__Exercise inputs__:
####

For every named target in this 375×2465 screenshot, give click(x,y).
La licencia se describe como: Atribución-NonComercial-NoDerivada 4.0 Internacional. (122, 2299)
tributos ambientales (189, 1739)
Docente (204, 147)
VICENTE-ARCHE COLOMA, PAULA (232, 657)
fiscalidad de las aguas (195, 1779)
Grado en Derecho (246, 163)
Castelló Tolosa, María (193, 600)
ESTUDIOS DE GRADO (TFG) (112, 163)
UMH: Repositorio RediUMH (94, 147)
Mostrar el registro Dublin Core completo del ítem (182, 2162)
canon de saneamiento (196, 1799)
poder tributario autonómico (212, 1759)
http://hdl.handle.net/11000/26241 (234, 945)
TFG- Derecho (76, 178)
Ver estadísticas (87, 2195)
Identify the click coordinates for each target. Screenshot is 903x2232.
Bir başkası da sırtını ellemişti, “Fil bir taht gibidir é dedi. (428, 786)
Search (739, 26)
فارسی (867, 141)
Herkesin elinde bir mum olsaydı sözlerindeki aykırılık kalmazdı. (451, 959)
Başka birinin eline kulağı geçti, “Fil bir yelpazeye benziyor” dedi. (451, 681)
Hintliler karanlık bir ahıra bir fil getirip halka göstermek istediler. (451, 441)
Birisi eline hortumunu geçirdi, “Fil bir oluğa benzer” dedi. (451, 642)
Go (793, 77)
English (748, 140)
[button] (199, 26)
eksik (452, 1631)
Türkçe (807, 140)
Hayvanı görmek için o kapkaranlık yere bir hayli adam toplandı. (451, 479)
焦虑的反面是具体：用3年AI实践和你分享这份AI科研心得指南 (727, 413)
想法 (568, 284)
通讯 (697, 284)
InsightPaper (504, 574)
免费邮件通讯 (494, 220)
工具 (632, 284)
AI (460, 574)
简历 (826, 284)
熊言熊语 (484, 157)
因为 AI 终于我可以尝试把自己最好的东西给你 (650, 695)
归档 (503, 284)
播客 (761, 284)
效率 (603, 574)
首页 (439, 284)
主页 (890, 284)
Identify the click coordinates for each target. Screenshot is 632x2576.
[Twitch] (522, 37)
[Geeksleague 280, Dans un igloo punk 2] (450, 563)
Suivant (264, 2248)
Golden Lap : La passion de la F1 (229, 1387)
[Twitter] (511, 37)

####

__Description of the task__:
Copy every line of the entries above without changing anything, answers included.

__Problem solution__:
For every named target in this 375×2465 screenshot, give click(x,y).
La licencia se describe como: Atribución-NonComercial-NoDerivada 4.0 Internacional. (122, 2299)
tributos ambientales (189, 1739)
Docente (204, 147)
VICENTE-ARCHE COLOMA, PAULA (232, 657)
fiscalidad de las aguas (195, 1779)
Grado en Derecho (246, 163)
Castelló Tolosa, María (193, 600)
ESTUDIOS DE GRADO (TFG) (112, 163)
UMH: Repositorio RediUMH (94, 147)
Mostrar el registro Dublin Core completo del ítem (182, 2162)
canon de saneamiento (196, 1799)
poder tributario autonómico (212, 1759)
http://hdl.handle.net/11000/26241 (234, 945)
TFG- Derecho (76, 178)
Ver estadísticas (87, 2195)
Identify the click coordinates for each target. Screenshot is 903x2232.
Bir başkası da sırtını ellemişti, “Fil bir taht gibidir é dedi. (428, 786)
Search (739, 26)
فارسی (867, 141)
Herkesin elinde bir mum olsaydı sözlerindeki aykırılık kalmazdı. (451, 959)
Başka birinin eline kulağı geçti, “Fil bir yelpazeye benziyor” dedi. (451, 681)
Hintliler karanlık bir ahıra bir fil getirip halka göstermek istediler. (451, 441)
Birisi eline hortumunu geçirdi, “Fil bir oluğa benzer” dedi. (451, 642)
Go (793, 77)
English (748, 140)
[button] (199, 26)
eksik (452, 1631)
Türkçe (807, 140)
Hayvanı görmek için o kapkaranlık yere bir hayli adam toplandı. (451, 479)
焦虑的反面是具体：用3年AI实践和你分享这份AI科研心得指南 (727, 413)
想法 (568, 284)
通讯 (697, 284)
InsightPaper (504, 574)
免费邮件通讯 (494, 220)
工具 (632, 284)
AI (460, 574)
简历 (826, 284)
熊言熊语 (484, 157)
因为 AI 终于我可以尝试把自己最好的东西给你 (650, 695)
归档 (503, 284)
播客 (761, 284)
效率 (603, 574)
首页 (439, 284)
主页 (890, 284)
Identify the click coordinates for each target. Screenshot is 632x2576.
[Twitch] (522, 37)
[Geeksleague 280, Dans un igloo punk 2] (450, 563)
Suivant (264, 2248)
Golden Lap : La passion de la F1 (229, 1387)
[Twitter] (511, 37)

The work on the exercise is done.